Pierce, who has been selling real estate in San Benito County for nearly two decades, tells the story of his advice to his daughters, both of whom are real-estate agents.
“I told them they need to square away their money and get ready for a dive,” Pierce said. “Prices went up $100,000 that year. The next year they watched it go up another $100,000, and when I reminded them of my advice, they laughed.”
They aren’t alone. With roughly 48 percent of real-estate agents in Hollister not bothering to renew their licenses this year, the thinning of the crop has begun. Some offices have packed up wholesale and left town, as are a handful of title companies.
Burning the midnight oil
In Hollister, where homes that sold for $600,000 a year ago are down to $400,000, the lights in real estate offices are staying on later and later at night. In Gilroy and Morgan Hill, real-estate agents are spending more of their time at open houses, hoping the signs and balloons will entice the curious to become buyers.
But most of all, everyone is shaking a lot of hands.
Alicia Hernandez-Holliday, a Realtor working at Intero in Gilroy, has been spending a lot of her time at open houses and connecting with people – through her church, her children’s school, at softball games – wherever she can. “All my business is coming through referrals,” she said.
She also spends much of her time answering questions for people in the community that are facing foreclosures, or are fearful of the possibility. Like Sanchez, Hernandez-Holliday said she is community member that does business in town, not a business person who happens to live here.
“It’s back to the basics,” said Dave Walsh, the newly named president of the Santa Clara County Association of Realtors. “The real-estate industry has been able to function in a disconnected market – text messages and cell phones – but now you must be face to face with people, constantly talking to people. People who are trying to survive this market are going for that face time – times 10.”
Making that connection with community is an investment that pays off during lean times, said Caldwell Banker’s Pierce.
“Ultimately real estate is about prospecting, getting out to meet people,” he said. “It may me a one, two or three-year investment in that client. We’ve been doing that for 19 years.”
Breaking the news
For homebuyers, navigating through the mess is confusing. Loan markets have gone from libertine to parched seemingly overnight. No one has a handle on pricing a home in a falling market. Should you even buy a home on the downslope? As a result, local Realtors are putting on teachers’ hats and conducting classes.

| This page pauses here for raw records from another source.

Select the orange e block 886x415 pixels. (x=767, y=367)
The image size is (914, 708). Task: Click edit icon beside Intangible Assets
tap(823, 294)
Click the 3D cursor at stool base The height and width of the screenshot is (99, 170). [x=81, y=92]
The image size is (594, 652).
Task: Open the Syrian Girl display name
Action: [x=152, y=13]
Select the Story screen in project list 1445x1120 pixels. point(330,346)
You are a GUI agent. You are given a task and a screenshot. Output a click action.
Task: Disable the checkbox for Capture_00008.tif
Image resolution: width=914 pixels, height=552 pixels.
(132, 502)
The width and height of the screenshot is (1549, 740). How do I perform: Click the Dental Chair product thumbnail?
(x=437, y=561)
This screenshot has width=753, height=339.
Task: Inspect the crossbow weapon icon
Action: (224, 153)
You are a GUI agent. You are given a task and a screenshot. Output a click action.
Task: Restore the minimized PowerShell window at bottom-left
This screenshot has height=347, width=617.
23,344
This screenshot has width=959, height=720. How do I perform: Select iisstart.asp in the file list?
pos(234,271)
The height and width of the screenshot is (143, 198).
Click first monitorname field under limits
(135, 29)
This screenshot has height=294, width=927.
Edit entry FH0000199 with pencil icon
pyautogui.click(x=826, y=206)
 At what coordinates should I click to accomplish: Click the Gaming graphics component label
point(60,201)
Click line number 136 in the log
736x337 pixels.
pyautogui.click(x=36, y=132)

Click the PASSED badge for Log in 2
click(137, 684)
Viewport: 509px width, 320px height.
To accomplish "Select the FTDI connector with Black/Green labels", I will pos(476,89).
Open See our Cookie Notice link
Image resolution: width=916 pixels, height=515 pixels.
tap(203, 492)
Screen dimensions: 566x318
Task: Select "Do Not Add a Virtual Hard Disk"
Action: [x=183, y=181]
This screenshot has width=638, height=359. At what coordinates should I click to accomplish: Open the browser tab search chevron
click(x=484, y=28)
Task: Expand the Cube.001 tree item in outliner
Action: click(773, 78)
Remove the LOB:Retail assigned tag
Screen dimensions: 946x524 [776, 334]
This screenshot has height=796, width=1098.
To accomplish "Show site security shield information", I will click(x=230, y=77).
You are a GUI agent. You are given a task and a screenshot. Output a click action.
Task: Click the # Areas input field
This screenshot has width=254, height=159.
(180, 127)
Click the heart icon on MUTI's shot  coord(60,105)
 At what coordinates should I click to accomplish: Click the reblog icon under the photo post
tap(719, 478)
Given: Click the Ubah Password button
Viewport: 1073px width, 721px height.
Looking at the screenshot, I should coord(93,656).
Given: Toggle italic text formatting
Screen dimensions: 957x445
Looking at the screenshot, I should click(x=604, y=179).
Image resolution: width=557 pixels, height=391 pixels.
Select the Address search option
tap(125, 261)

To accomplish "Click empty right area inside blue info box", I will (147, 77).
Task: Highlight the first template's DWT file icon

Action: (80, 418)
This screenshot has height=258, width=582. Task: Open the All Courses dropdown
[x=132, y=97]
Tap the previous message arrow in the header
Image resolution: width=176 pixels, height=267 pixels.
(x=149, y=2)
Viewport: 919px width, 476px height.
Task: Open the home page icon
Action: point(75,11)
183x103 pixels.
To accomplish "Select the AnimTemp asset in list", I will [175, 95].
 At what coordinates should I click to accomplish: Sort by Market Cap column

All the interviewed Realtors say they spend more time these days educating sellers on prices. Realistic prices. Sanchez’ business is built around negotiating with banks on behalf of sellers to provide acceptable pricing that the banks’ loss mitigation departments can swallow, if not relish.
“I’m helping a lot of folks understand what happened,” Sanchez said. “They don’t have a lot of people they can go to for answers.”
Sometimes the truth is brutal. Losing a home is ranked up with losing a loved one on its emotional toll. There’s a lot of consoling in Sanchez’ business. But he’s able to help families focus on a new start, understand that it is a temporary setback. That they can rebuild and achieve the American dream again.
That might sound like a sound bite from a cable news channel, except for who is describing it. Sanchez stayed out of the equity mania when is wife, Debbie, was diagnosed with cancer. All the $35,000 commissions went by the wayside so he could be at her side through her agonizing treatments.
Both Gilroy natives, the Sanchezes would see longtime friends who said they were praying for them during their darkest hours. He would come home with Debbie from a chemotherapy treatment and find bags of groceries on his doorstep.
Debbie has reached her fifth year of remission, a golden-date for cancer survivors. He recently sat in a downtown Gilroy coffee shop – not without a few tears recalling the early days of her battle – and watching Debbie push their toddler grandson Hayden along the sidewalk to join him for coffee.
“I’ll tell you how I weather this storm,” he said. “By keeping a perspective on life.”